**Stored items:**
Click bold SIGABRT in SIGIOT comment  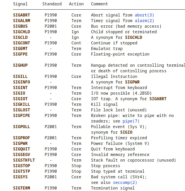(x=158, y=99)
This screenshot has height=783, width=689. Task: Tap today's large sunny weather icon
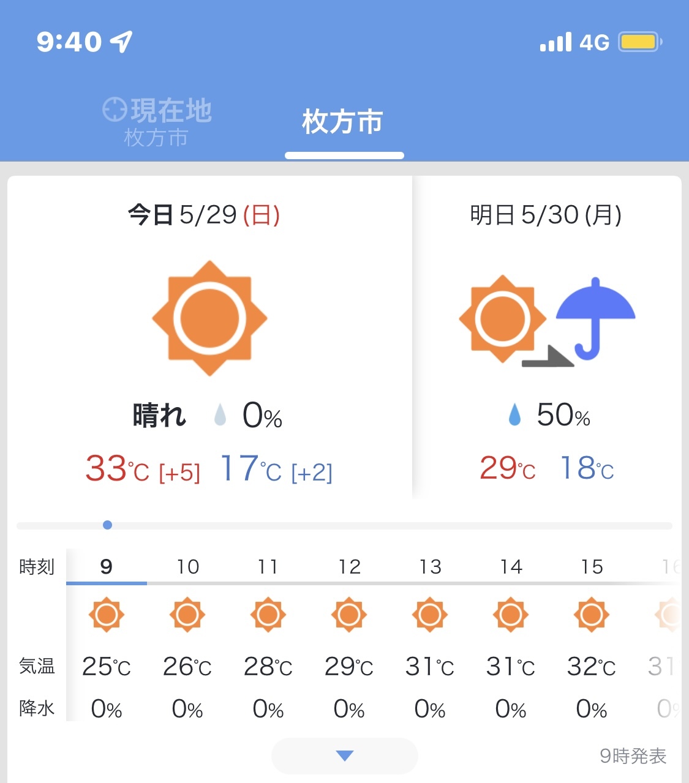(x=209, y=318)
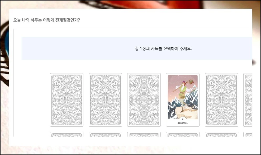The width and height of the screenshot is (261, 155).
Task: Click the bundle on the Fool's stick
Action: [x=192, y=81]
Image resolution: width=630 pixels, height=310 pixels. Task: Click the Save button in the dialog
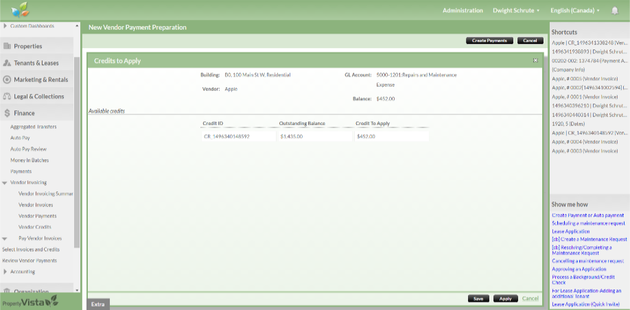pos(478,298)
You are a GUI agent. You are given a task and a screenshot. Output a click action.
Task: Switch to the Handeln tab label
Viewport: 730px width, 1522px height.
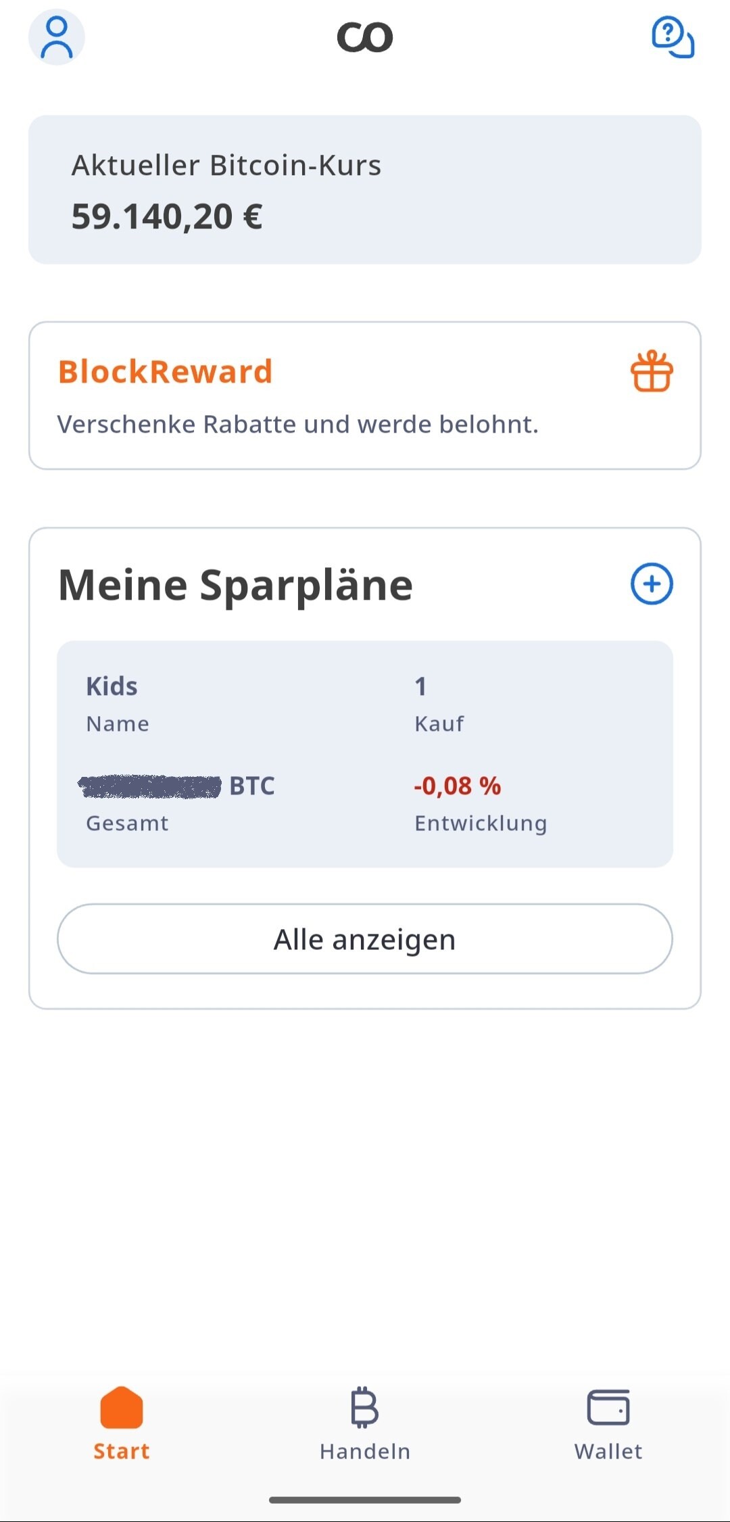365,1451
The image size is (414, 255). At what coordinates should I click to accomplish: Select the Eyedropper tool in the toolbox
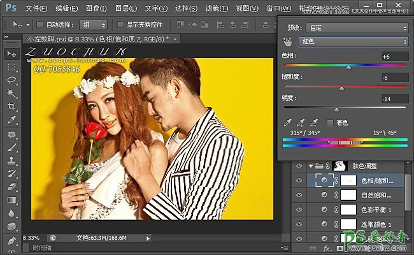coord(11,120)
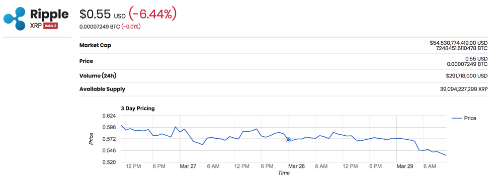Click the XRP ticker symbol
The height and width of the screenshot is (186, 503).
[36, 26]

**AIM OF THE EXERCISE:** Nothing but the lines from the one with "You are a GUI" through the last line of the records should appear in your answer, each exactly as written and without pictures.

**ANSWER BOX:**
You are a GUI agent. You are given a task and a screenshot. Output a click action.
Task: Switch to the Handeln tab label
Viewport: 730px width, 1522px height.
365,1451
The image size is (414, 255). At what coordinates should I click to accomplish: Select the Eyedropper tool in the toolbox
coord(11,120)
Click the XRP ticker symbol
The height and width of the screenshot is (186, 503).
[36, 26]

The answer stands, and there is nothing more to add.